## Task details
Please translate this sentence from the abstract below into Spanish: "Seven idiopathic pulmonary arterial hypertension patients and five chronic thromboembolic PH patients were studied."

## Page text
━━━━━━━━
Strong linear relationship between heart rate and mean pulmonary artery pressure in exercising patients with severe precapillary pulmonary hypertension.

The contribution of heart rate (HR) to pulmonary artery hemodynamics has been suggested in pulmonary hypertension (PH). Our high-fidelity pressure, retrospective study tested the hypothesis that HR explained the majority of mean pulmonary artery pressure (mPAP) and pulse pressure (PApp) variation in 12 severe precapillary PH patients who performed incremental-load cycling while in the supine position. Seven idiopathic pulmonary arterial hypertension patients and five chronic thromboembolic PH patients were studied. Four to five PAP-thermodilution cardiac output (CO) points (mean: 4.4) were obtained. At rest, mPAP was 57 ± 9 mmHg, PApp was 51 ± 11 mmHg, HR was 90 ± 12 beats/min, and stroke volume (SV) was 50 ± 22 ml. At peak exercise, mPAP was 76 ± 10 mmHg, PApp was 67 ± 11 mmHg, and HR was 123 ± 18 beats/min (i.e., 71 ± 10% of maximum HR, each P < 0.05), whereas SV was 51 ± 20 ml (P = not significant). The input resistance did not change (mPAP/CO = 14.1 ± 4.1 vs. 13.5 ± 4.4 mmHg·min·l(-1)). The relative increase in mPAP was related to the relative increase in HR (n = 12, r(2) = 0.74) but not in CO. mPAP was linearly related to CO in 8 of 12 patients (median r(2) = 0.83) and to HR in 12 of 12 patients (median r(2) = 0.985). The parsimony principle favored the latter fit. PApp was linearly related to mPAP in 12 of 12 patients (median r(2) = 0.985), HR in 10 of 12 patients (median r(2) = 0.97), CO in 7 of 12 patients (median r(2) = 0.87), and SV in 1 of 12 patients. A strong linear relationship between HR and mPAP was consistently documented in severe precapillary PH patients who performed supine exercise. The limited value of thermodilution CO to predict mPAP could be explained by unavoidable precision errors in CO measurements, unchanged/decreased SV on exercise, curvilinearity of the mPAP-CO relationship at high flow, or flow-independent additional mechanisms increasing mPAP on exercise.
━━━━━━━━
## Items excerpted from a collection
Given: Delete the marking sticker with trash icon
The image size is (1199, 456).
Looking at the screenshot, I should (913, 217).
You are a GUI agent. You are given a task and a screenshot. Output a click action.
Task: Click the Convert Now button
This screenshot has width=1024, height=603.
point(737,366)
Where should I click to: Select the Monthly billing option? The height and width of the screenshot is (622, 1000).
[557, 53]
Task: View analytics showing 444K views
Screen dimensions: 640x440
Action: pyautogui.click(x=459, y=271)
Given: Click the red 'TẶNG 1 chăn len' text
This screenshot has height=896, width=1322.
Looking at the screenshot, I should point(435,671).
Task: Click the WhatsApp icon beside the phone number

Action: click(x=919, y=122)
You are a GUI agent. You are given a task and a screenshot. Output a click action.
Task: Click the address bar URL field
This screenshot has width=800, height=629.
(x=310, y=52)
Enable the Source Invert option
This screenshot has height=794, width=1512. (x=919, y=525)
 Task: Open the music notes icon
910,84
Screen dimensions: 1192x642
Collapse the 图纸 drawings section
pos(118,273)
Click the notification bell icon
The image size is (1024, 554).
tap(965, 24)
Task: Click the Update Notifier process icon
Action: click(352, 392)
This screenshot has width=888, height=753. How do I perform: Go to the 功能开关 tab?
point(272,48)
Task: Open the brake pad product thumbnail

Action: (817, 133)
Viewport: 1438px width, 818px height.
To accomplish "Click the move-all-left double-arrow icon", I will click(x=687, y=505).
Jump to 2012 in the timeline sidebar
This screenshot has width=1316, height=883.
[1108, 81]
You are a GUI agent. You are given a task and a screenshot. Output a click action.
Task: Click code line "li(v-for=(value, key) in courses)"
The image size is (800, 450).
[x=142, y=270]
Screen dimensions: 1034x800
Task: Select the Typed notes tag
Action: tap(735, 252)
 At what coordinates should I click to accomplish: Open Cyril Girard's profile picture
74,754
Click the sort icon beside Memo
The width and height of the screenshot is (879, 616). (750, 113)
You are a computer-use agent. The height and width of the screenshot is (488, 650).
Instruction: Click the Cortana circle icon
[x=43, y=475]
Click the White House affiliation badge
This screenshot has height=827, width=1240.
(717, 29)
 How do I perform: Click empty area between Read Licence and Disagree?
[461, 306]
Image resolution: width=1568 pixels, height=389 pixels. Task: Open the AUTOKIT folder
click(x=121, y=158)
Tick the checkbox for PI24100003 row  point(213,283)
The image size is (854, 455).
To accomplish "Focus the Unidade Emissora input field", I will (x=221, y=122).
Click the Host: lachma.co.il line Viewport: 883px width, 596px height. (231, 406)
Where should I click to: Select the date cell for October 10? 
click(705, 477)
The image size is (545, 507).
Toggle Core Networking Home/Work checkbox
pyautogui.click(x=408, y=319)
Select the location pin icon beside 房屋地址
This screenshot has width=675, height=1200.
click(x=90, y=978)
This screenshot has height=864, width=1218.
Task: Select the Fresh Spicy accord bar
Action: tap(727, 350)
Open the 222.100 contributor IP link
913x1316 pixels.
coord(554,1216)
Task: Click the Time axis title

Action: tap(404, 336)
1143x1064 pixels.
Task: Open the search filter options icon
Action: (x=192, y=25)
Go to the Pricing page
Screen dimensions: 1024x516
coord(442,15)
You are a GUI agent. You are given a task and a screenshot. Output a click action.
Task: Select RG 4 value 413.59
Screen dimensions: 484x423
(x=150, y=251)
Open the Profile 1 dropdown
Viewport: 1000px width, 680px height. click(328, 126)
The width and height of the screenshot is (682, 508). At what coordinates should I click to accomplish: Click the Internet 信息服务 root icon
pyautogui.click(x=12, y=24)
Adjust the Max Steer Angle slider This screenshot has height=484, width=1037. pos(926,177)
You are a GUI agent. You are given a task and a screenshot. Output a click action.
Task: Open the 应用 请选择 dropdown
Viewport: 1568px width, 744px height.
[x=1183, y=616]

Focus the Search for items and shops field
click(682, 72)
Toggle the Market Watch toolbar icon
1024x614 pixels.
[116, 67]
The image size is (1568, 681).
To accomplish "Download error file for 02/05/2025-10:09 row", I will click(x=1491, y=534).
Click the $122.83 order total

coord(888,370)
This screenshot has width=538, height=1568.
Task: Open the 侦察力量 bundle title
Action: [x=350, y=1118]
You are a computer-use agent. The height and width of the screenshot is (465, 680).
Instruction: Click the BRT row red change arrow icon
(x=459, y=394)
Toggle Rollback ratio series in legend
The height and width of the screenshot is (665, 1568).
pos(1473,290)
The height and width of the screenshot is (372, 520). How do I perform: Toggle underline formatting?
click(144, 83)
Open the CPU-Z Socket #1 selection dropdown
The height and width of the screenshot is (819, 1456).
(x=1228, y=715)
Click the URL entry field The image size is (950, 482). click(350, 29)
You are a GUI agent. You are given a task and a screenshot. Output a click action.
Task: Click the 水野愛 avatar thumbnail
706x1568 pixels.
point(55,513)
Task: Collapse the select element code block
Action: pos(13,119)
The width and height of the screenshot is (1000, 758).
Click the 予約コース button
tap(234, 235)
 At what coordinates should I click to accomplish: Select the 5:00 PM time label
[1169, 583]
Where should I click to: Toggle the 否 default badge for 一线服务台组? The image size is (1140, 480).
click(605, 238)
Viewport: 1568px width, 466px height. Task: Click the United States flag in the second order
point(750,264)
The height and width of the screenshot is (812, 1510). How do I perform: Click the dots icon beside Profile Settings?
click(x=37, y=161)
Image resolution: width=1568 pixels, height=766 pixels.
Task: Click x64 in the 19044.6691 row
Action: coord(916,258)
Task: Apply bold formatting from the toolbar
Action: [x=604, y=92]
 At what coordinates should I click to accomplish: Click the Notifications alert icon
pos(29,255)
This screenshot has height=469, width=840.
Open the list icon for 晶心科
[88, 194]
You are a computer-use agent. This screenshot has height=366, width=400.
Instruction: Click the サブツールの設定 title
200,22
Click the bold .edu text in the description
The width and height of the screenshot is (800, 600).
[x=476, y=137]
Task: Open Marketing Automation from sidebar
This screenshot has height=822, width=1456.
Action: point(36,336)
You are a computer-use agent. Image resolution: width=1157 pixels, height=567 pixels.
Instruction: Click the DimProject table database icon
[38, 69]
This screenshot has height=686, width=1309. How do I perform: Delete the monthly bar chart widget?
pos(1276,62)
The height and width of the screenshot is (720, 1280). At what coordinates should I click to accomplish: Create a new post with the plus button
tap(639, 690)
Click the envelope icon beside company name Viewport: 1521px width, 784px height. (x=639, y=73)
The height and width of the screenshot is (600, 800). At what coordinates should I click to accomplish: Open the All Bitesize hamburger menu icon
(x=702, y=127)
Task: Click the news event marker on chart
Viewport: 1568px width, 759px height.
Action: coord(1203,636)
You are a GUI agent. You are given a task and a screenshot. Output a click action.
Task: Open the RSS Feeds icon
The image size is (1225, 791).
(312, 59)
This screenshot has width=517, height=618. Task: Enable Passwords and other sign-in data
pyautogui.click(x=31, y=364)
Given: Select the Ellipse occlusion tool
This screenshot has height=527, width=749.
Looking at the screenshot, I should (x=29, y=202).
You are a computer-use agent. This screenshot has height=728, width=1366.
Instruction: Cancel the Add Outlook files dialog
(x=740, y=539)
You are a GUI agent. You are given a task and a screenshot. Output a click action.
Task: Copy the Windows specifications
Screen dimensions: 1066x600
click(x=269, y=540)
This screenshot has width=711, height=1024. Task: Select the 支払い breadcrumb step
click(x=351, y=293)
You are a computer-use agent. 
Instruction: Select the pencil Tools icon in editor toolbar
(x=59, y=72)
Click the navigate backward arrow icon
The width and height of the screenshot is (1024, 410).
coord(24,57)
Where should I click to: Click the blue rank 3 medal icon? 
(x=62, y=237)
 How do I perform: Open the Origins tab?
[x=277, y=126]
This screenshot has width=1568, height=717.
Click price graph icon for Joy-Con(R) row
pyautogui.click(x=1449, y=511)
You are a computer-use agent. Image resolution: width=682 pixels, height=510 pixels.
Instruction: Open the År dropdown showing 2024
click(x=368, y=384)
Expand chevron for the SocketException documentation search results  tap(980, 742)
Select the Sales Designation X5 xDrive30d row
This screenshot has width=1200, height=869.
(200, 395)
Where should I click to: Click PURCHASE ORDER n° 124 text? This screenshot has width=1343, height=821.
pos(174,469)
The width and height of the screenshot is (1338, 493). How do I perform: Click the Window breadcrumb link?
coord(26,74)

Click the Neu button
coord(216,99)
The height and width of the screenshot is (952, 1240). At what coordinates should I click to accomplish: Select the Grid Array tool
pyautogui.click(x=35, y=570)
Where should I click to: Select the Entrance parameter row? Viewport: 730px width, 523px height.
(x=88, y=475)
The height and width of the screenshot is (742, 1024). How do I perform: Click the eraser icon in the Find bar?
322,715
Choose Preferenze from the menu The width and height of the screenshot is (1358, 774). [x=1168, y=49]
━━━━━━━━
## Finished task
Se estudiaron siete pacientes con hipertensión arterial pulmonar idiopática y cinco pacientes con HP tromboembólica crónica.